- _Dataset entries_
# # # # #
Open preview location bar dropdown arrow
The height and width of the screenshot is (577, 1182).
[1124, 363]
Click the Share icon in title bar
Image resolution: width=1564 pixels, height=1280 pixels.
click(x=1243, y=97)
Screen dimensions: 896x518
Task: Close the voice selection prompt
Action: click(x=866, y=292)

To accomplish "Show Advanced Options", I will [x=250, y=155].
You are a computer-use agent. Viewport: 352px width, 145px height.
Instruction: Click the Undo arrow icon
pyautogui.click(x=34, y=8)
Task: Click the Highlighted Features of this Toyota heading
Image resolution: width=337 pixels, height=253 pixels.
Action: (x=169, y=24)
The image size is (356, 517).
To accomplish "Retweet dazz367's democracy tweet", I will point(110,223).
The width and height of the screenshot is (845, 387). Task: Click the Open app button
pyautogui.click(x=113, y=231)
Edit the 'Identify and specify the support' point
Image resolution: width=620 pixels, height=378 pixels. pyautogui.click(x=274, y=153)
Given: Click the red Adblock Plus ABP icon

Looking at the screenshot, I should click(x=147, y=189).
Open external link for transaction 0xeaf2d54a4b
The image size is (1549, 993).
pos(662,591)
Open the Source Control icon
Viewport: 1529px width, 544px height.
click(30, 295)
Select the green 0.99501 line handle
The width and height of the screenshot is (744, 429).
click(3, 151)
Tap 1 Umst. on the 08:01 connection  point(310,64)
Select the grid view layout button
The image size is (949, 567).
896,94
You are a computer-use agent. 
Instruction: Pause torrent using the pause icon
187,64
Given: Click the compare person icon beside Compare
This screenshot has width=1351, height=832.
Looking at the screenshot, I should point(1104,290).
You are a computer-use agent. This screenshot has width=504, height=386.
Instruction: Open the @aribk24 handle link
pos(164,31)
# # # # #
Starting at the line that contains "Task: Click the Highlighted", transcribe every line through the last line of the entries above, exactly, and nothing else.

Task: Click the Highlighted Features of this Toyota heading
Image resolution: width=337 pixels, height=253 pixels.
Action: (x=169, y=24)
The image size is (356, 517).
To accomplish "Retweet dazz367's democracy tweet", I will point(110,223).
The width and height of the screenshot is (845, 387). Task: Click the Open app button
pyautogui.click(x=113, y=231)
Edit the 'Identify and specify the support' point
Image resolution: width=620 pixels, height=378 pixels. pyautogui.click(x=274, y=153)
Given: Click the red Adblock Plus ABP icon

Looking at the screenshot, I should click(x=147, y=189).
Open external link for transaction 0xeaf2d54a4b
The image size is (1549, 993).
pos(662,591)
Open the Source Control icon
Viewport: 1529px width, 544px height.
click(30, 295)
Select the green 0.99501 line handle
The width and height of the screenshot is (744, 429).
click(3, 151)
Tap 1 Umst. on the 08:01 connection  point(310,64)
Select the grid view layout button
The image size is (949, 567).
896,94
You are a computer-use agent. 
Instruction: Pause torrent using the pause icon
187,64
Given: Click the compare person icon beside Compare
This screenshot has width=1351, height=832.
Looking at the screenshot, I should point(1104,290).
You are a computer-use agent. This screenshot has width=504, height=386.
Instruction: Open the @aribk24 handle link
pos(164,31)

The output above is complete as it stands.